Há, sobretudo, uma desconstrução constante das próprias imposições do diretor. Se algo estranho é inserido, logo algo tão estranho quanto acontece; se algo belo e simbólico aparece, outro momento igualmente belo e simbólico o acompanha. Trata-se de um jogo contínuo – com nuances psicológicas e sociais – em que os questionamentos, persistentes, são parte tanto do texto quanto da forma como as certezas do filme são erguidas e depois destruídas. É uma constante vibração de expectativas, com diálogos que conduzem e um tom humano-devocional-corporal que instiga do começo ao fim.

É interessante como Mosquitoes, de Valentina Bertani e Nicole Bertani, consegue equilibrar com precisão suas incursões na comédia e no drama. Embora pudesse facilmente se encaixar na Sessão da Tarde por sua acessibilidade, o filme recusa a simplicidade. Seu texto afiado e os visuais deslumbrantes – que recriam com perfeição os anos 90 – brindam com a jovialidade de um drama autoral, enraizado em memórias íntimas que inspiraram sua criação.

A câmera se move com rispidez, criando ângulos que nos fazem invadir o espaço dos personagens. No núcleo central, três meninas atuam com a naturalidade e o timing de profissionais experientes, construindo uma dinâmica surpreendente. Há momentos que flertam com a fantasia, reforçando que, apesar de lidar com temas adultos, este ainda é um filme que mira na juventude, desafiando expectativas comuns ao gênero coming-of-age.

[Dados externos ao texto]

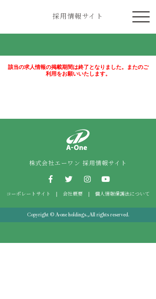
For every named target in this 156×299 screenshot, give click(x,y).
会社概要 (73, 193)
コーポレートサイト (28, 193)
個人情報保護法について (122, 193)
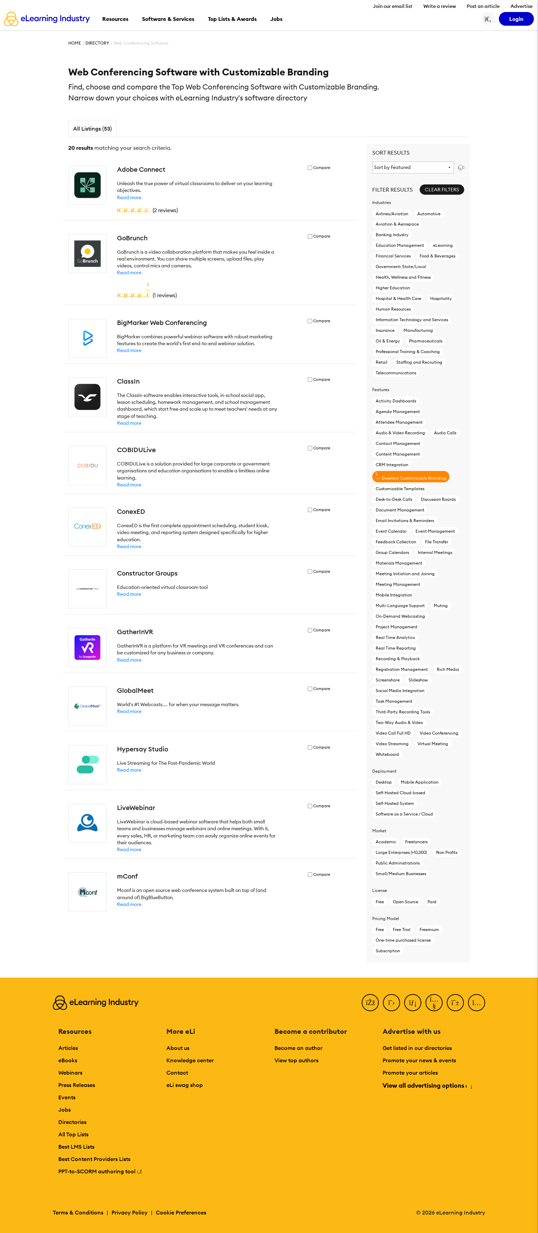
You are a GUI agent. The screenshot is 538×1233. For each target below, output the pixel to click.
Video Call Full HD (393, 733)
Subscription (388, 950)
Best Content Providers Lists (94, 1159)
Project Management (397, 626)
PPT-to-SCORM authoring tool (100, 1171)
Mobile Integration (394, 594)
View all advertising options (427, 1085)
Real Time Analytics (395, 637)
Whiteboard (387, 754)
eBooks (67, 1060)
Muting (441, 605)
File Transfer (436, 541)
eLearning (443, 245)
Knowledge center (190, 1060)
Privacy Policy (130, 1212)
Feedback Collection (396, 541)
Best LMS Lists (76, 1146)
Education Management (400, 245)
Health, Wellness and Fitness (403, 277)
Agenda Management (398, 411)
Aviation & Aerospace (397, 224)
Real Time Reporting (396, 648)
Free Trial (401, 929)
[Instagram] (476, 1002)
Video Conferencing (439, 733)
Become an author (298, 1047)
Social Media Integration (400, 690)
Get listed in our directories (417, 1047)
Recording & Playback (398, 658)
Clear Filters (442, 189)
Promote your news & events (419, 1060)
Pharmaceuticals (425, 340)
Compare (321, 168)
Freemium (429, 929)
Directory (97, 43)
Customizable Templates (400, 488)
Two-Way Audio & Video (399, 722)
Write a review (439, 6)
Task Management (394, 701)
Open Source (405, 901)
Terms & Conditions (78, 1212)
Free (380, 901)
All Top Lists (73, 1134)
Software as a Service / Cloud (404, 814)
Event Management (435, 531)
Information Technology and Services (412, 319)
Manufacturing (418, 330)
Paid (432, 901)
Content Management (398, 454)
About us (177, 1047)
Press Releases (76, 1084)
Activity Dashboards (396, 400)
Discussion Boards (438, 499)
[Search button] (488, 19)
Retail (381, 362)
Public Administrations (398, 863)
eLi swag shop (184, 1084)
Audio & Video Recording (400, 432)
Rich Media (448, 669)
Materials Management (399, 563)
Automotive (429, 213)
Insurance (385, 330)
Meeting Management (398, 584)
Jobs (64, 1109)
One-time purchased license (403, 940)
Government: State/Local (401, 266)
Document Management (400, 509)
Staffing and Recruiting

Sobretudo, Mosquitoes é acolhedor: apresenta figuras queer em busca de pertencimento e situa essas vivências em meio a experiências universais da infância. Essa abordagem, um tanto atípica, expõe aventuras e devaneios que a direção impõe como se fossem pontos de vista autênticos, capazes de expurgar sensações que acumulamos durante a sessão. É uma proposta de experiência que se opõe à comodidade que o tom leve poderia oferecer, e justamente por isso se torna tão instigante.